BCP38 is part of the best practice documentation and describes a method for preventing IP spoofing by blocking spoofed packets before they enter the Internet. It’s described in RFC 2827 and is designed for DoS attacks, but actually it’s quite easy to implement. For example, BCP38 suggests that if a customer network uses 220.127.116.11/24, only packets with a source address within that subnet are allowed to pass inbound on the customer-facing interface. This is done with an ACL statement, the syntax of which depends on the router software in use.
Lookout and lockout
Another often-overlooked but simple method for securing infrastructure is instantly blocking further access attempts from a source IP address after a number failed access attempts within a predefined timeframe. A good example could be 3 access attempts within 60 seconds. Some network engineers implement tighter controls, perhaps blocking an entire /24 after three attempts from within that /24 in the allowed timeframe. The exact policy implemented will depend on many external factors, such as compliance standards. Some security requirements s uch as PCI DSS make recommendations for minimum settings in these areas.
It’s worth mentioning TCP keepalives at this point. Again, this is from the concept of keeping your device’s TCP stack clean and tidy and not hanging on to stale, half-open TCP sessions. It’s a one-liner on most devices; Cisco use the commands, ‘service tcp-keepalives-in’ and ‘service tcp-keepalives-out’ for sessions originating from outside the router and inside the router respectively. With these enabled, the device will send TCP keepalives, and drop any sessions that remain orphaned.
Small service, big impact
Many DDoS attacks utilise small UDP services such as NTP, DNS and even Chargen because of the small request and large payload. Definitely look at switching these off or at least blocking access to all but your own hosts that require access. Most routers will never have a need to run such services in real-world deployments and are very often abused, as bots will scan for them regularly.

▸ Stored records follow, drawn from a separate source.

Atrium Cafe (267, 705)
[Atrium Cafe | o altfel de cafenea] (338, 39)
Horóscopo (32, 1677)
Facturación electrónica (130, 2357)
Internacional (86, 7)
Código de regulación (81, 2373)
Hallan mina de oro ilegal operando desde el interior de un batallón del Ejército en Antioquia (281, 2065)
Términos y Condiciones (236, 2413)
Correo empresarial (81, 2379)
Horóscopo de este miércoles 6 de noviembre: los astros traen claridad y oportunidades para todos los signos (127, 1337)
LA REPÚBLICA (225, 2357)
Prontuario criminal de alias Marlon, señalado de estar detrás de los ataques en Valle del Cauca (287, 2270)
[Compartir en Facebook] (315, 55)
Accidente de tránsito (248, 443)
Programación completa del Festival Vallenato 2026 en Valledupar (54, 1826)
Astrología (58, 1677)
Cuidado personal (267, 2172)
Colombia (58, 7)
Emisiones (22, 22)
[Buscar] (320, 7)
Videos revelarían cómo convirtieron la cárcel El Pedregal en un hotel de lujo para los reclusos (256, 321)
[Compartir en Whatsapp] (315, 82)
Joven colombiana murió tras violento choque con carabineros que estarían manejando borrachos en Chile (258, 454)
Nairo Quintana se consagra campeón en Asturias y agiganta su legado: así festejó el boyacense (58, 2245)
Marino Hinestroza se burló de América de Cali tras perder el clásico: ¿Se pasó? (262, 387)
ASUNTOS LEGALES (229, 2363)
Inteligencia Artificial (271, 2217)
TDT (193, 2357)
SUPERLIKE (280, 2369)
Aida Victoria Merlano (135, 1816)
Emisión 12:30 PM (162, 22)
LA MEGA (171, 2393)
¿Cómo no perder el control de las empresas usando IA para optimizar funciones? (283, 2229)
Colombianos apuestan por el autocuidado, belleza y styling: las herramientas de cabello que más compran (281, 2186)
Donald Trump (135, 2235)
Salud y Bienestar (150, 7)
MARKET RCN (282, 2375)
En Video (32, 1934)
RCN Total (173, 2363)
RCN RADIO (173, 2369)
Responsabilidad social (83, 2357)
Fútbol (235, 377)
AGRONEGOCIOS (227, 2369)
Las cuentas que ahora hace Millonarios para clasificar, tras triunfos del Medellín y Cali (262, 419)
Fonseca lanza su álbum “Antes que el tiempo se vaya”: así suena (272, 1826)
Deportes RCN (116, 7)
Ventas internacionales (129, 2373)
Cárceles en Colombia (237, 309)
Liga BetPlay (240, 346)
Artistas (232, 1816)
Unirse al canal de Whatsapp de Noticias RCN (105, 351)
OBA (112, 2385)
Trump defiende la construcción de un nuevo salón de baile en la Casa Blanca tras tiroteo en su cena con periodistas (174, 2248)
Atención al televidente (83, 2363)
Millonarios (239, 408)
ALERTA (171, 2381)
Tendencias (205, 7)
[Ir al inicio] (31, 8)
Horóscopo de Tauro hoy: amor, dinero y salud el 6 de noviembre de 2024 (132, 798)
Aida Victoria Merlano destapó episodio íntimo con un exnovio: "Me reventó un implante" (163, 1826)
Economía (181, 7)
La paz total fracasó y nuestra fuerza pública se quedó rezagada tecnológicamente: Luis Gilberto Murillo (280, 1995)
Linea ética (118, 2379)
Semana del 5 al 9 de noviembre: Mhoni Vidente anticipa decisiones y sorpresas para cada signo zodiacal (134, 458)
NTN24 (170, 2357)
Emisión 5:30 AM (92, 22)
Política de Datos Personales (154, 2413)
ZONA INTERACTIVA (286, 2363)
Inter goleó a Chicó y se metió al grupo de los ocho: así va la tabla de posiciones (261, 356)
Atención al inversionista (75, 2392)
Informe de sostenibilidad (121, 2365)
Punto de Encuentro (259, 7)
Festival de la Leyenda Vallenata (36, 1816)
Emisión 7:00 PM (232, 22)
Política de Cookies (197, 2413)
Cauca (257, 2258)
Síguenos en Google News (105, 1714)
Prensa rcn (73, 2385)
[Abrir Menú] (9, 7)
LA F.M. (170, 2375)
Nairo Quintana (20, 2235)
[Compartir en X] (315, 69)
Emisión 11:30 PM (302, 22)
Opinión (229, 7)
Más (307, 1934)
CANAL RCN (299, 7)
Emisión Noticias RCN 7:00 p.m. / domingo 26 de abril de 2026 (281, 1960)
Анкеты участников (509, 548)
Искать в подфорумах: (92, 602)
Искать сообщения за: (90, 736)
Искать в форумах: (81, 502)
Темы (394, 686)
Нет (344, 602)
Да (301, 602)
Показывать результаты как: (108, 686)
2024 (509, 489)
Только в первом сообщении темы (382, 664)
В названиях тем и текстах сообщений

Lastly, and probably most painfully for many network engineers is the lack of saving the configuration of network devices. The simple (and the almost subconsciously habitual) command, ‘write memory’ can save a world of pain after making configuration changes on a device. If the device is rebooted without running this, any changes made since the last ‘write memory’ will be lost. If this includes configuration that covers the remote administration of the device in question, it can often mean a long drive to the data centre before the device can be recovered. See my previous blog on “Out of Band Networks” for more on that scenario.
I’ve raised a few points here, but in reality this is barely scratching the surface when it comes to router security. In addition to the above, it’s worth ensuring that your BGP configuration is secure, your OSPF is not advertising LSAs from the wrong interfaces, your EIGRP keys are long and hard to crack, your prefixes have the correct RPKI origin validation and much, much more.
I think the key message here should be to write your network security policy and make it relevant to the organisation it serves. Stick to it like glue for every device and do not make one device the weak link that breaks the security chain. And importantly, don’t be hesitant to evolve your policy as and when needed.